Após um rápido prólogo, quando conhecemos o pequeno gênio Walter Beckett, um garotinho que adora criar coisas que tragam felicidade para pessoas (estressadas) boas ou más, passamos a acompanhar (12 anos depois) o desenrolar da última ação (violentíssima) do arrogante agente norte-americano Lance Sterling (misto de James Bond com Ethan Hunt) no Japão. A sua missão é recuperar uma poderosa arma em posse do traficante Katsu Kimura. Porém, no calor da pancadaria, ela vai parar nas mãos do perverso Killian e Lance precisa realizar uma manobra arriscada para recuperá-la. Ao voltar para os EUA, o agente é acusado de traição e de roubo e (é claro!) decide fugir (óbvio!) para provar a sua inocência. Na fuga, ao buscar ajuda do nerd Walter (o criador de armas do bem ou não letais, que ele acabou de demitir da agência), para encontrar um meio de desaparecer temporariamente de cena, Lance torna-se cobaia de uma fórmula experimental do jovem e é transformado em pombo..., mas sem perder suas características humanas. Daí, numa parceria improvável entre um pacifista e um belicista, enquanto Walter trabalha num antídoto, Lance, contando com a “ajuda” de pombos idiotas, caça o vilão Killian. Bom, se você assistiu ao trailer (coisa que jamais faço antes assistir a um filme que me interessa!) então você já sabe muito mais do que devia da trama.
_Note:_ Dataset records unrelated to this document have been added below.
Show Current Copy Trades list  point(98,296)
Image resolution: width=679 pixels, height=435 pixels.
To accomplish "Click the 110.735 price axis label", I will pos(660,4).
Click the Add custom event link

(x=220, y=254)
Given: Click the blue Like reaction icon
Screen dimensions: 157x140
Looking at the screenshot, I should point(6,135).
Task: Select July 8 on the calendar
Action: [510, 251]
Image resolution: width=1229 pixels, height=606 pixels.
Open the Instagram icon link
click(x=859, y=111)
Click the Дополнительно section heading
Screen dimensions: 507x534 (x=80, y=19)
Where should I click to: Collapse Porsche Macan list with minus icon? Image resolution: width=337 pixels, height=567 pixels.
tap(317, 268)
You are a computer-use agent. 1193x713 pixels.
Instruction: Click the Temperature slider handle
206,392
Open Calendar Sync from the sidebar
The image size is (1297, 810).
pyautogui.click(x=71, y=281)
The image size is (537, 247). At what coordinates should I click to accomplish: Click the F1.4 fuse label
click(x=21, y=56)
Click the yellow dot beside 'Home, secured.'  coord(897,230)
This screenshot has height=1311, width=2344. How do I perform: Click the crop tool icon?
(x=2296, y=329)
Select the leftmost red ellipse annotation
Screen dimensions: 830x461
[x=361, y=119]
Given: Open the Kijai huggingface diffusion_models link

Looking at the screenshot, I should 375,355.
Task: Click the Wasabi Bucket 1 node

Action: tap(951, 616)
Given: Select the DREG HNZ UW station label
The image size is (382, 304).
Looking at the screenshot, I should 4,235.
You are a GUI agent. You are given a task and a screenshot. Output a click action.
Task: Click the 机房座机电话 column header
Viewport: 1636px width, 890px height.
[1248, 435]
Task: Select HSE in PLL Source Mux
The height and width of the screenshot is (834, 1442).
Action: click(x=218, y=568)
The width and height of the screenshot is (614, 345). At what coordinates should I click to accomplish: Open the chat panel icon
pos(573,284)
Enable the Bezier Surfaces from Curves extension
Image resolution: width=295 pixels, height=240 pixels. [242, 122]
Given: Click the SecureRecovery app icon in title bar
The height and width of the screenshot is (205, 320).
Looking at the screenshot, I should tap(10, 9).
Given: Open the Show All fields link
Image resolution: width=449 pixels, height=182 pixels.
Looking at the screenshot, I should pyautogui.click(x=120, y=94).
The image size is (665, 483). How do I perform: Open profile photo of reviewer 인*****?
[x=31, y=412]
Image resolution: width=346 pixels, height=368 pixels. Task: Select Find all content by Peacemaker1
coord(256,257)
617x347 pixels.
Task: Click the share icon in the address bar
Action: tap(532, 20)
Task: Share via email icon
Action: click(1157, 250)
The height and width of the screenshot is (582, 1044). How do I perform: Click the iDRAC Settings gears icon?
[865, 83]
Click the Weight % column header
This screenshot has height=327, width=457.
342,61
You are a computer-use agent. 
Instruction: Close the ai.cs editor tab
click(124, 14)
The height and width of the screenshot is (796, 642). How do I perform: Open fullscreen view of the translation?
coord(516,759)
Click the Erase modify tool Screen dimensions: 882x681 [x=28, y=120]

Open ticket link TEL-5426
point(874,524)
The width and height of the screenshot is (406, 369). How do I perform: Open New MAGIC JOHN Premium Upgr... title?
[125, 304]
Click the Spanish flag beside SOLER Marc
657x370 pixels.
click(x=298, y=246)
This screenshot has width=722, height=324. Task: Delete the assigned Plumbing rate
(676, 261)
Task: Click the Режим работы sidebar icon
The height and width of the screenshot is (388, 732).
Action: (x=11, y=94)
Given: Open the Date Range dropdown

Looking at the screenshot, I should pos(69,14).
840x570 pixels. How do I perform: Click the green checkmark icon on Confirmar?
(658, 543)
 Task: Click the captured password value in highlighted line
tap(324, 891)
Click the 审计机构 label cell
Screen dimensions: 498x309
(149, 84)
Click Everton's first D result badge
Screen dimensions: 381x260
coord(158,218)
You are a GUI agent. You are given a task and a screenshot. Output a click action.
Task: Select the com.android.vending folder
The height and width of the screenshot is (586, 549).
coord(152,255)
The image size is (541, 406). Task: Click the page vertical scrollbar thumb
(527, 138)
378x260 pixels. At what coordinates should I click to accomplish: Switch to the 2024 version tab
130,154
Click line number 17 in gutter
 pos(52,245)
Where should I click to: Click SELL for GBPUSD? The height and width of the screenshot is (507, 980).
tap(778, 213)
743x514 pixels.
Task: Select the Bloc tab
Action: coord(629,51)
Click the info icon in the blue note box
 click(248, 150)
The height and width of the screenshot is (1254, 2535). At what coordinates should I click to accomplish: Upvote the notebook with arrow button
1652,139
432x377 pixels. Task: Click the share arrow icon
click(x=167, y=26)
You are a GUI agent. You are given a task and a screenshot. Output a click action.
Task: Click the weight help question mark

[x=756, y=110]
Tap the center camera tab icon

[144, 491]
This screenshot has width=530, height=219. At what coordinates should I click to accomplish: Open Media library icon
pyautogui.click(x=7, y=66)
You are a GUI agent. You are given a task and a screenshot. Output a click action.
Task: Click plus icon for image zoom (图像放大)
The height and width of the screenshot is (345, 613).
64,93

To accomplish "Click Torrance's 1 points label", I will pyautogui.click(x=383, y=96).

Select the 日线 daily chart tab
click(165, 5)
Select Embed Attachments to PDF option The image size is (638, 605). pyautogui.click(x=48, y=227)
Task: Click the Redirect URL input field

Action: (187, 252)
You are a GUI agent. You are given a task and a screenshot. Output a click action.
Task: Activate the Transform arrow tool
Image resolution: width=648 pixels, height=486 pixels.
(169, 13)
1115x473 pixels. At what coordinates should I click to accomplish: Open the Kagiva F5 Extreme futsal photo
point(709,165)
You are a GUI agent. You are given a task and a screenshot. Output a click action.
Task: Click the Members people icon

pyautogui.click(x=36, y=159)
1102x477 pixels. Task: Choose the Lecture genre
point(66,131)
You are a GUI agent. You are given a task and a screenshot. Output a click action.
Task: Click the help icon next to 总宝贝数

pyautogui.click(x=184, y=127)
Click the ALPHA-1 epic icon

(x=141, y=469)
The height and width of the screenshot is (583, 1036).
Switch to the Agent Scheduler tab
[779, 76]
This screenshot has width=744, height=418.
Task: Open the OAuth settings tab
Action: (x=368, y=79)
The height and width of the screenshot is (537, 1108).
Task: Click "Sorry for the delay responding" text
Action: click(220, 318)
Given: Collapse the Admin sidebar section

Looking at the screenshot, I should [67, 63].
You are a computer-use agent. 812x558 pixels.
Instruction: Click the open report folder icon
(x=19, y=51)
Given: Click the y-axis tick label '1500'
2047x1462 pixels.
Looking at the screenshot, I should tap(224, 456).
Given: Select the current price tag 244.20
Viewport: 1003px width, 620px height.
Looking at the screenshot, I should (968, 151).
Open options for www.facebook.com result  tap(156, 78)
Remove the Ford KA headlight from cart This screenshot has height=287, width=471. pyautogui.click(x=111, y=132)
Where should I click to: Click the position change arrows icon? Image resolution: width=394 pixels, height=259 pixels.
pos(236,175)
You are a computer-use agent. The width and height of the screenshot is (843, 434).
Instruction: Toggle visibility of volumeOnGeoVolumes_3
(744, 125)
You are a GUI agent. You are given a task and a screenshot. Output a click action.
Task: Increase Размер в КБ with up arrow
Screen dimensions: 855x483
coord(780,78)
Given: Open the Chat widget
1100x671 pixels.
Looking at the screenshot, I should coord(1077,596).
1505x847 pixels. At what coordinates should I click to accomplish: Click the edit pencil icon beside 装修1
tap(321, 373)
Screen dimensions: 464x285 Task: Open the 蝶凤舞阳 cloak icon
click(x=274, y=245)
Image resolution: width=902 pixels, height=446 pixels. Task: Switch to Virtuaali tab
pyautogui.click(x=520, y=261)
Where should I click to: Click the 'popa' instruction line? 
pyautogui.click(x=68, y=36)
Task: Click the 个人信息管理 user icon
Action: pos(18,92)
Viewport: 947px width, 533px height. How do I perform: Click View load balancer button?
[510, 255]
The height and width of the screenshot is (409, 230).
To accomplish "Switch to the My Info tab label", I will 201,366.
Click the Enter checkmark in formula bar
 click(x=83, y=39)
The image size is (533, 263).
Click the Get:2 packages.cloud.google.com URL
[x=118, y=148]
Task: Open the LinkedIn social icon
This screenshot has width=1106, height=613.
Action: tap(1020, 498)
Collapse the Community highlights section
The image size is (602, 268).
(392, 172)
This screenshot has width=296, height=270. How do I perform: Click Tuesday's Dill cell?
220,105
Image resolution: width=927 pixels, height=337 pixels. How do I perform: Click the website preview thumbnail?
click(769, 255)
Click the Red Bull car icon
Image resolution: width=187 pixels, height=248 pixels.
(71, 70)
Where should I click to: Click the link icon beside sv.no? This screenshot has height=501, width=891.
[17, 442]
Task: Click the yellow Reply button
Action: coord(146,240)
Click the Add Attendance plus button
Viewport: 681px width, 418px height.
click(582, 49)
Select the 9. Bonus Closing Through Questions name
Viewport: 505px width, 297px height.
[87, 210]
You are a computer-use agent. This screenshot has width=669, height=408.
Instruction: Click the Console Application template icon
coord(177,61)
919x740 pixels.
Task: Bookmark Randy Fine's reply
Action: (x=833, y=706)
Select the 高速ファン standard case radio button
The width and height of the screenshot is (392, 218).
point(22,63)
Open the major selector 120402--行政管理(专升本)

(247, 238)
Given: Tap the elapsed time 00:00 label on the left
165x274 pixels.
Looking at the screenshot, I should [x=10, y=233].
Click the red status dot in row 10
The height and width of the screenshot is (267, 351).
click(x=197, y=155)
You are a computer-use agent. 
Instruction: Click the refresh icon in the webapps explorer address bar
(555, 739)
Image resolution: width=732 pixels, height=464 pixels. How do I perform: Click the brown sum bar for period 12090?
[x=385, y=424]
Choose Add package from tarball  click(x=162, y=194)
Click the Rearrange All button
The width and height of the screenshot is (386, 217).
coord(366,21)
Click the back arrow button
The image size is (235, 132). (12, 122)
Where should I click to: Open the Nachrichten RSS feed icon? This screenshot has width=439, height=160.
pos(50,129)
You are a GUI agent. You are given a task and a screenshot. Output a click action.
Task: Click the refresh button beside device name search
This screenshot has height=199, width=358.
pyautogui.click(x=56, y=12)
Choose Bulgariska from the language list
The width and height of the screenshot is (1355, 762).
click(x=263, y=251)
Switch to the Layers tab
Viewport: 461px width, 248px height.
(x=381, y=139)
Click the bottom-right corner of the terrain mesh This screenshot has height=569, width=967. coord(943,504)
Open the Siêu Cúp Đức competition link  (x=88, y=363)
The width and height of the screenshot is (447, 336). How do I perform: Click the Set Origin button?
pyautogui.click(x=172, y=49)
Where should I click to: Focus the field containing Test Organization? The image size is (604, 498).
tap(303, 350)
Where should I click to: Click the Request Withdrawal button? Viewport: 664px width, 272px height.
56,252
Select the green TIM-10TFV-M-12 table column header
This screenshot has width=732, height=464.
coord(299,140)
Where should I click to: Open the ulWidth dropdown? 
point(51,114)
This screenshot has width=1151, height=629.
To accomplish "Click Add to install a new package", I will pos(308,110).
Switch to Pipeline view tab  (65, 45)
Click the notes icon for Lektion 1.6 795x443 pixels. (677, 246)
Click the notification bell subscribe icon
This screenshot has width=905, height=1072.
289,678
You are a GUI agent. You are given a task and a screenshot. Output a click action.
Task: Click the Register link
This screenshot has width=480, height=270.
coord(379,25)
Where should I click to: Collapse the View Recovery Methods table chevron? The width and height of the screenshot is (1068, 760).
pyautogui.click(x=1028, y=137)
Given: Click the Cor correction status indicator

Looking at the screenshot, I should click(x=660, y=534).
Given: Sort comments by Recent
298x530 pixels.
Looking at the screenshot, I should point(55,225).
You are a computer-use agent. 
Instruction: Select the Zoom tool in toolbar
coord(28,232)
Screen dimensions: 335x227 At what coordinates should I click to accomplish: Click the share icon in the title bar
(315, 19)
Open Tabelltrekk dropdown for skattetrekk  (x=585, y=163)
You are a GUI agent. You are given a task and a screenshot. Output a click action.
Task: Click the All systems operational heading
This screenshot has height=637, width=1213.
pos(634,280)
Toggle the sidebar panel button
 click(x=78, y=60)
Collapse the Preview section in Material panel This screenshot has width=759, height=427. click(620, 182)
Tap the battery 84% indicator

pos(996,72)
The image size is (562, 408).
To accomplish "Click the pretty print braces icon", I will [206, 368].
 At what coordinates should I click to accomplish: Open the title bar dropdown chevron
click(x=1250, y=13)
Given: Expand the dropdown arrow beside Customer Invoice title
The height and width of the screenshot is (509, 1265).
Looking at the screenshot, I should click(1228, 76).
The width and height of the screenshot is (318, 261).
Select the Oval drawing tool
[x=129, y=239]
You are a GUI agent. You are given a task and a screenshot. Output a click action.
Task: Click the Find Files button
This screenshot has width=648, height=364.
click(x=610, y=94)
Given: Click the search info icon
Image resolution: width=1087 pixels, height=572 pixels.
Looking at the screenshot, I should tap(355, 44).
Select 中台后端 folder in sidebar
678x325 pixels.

Já deve ter visto, inclusive, os “melhores” momentos.


Se a intenção dos roteiristas Brad Copeland e Lloyd Taylor é explorar a incômoda (e bota incômoda nisso!) violência (em quase toda a trama) para falar de não-violência (a começar pelo pombo, considerado o símbolo da paz)..., tomara que o público-alvo (acima dos doze anos?) compreenda a mensagem (se é que vai se lembrar do enredo algum tempo após a sessão). Pois, embora o discurso final de Um Espião Animal seja pacifista (antibelicista), a metragem animada até o epílogo cordial é longa e furiosamente agitada..., digna de qualquer filme com atores de carne e osso e personagens de pouco cérebro. A mim, as sequências de ação pareceram mais uma colagem (releitura) de cenas impactantes já vistas (e muito replicadas) de filmes de espionagem como 007, Missão Impossível e de “n” outros: roubo de identidade; fuga alucinante; assalto aéreo; agência de inteligência em risco; vilão com justificativa etc. Pode até ser coincidência (?), mas a história tem até um quê do curta de animação Pigeon: Impossible, de Lucas Martell, que faz filmes geniais (e você pode assistir no Vimeo, Youtube ou no Portal da Produtora).


Toda via altruísta da cordialidade, no entanto, excetuando a mensagem pacifista/edificante (Não há mocinhos ou bandidos!) de um jovem cientista visionário, criador de fórmulas e objetos estranhos e graciosos para acalmar ânimos raivosos (e armar a polícia com armas não letais)..., tão pertinente em dias de governança doentia e radical (Você me bate com força e eu revido com muito mais força!) em todo o mundo (o que, sem dúvida, é algo a se pensar)..., não há novidade no enredo de Um Espião Animal. Estão ali: as aves antropomorfizadas e amalucadas; a pancadaria braba, que vai muito além do tradicional pastelão; o indefectível humor grosseiro/escatológico (para quem ri de qualquer caca); uma ou outra gag engraçadinha; a técnica excelente para desenho de personagem parecido com o traçado de personagens da franquia Hotel Transilvânia 1, 2, 3, por exemplo; a ação vertiginosa e explosiva, para deixar o adolescente acordado e sem ocupar o Tico e o Teco... Pelo menos não tem personagem cantarolando a cada cinco minutos. Ôps! Tinha me esquecido de que esta é uma animação policial e não uma animação musical! Assim, quem quiser cantoria e melodrama que vá para a sessão da Frozen. A bem da verdade, por aqui também tem perdas familiares, mas sem tanto drama ou chororô!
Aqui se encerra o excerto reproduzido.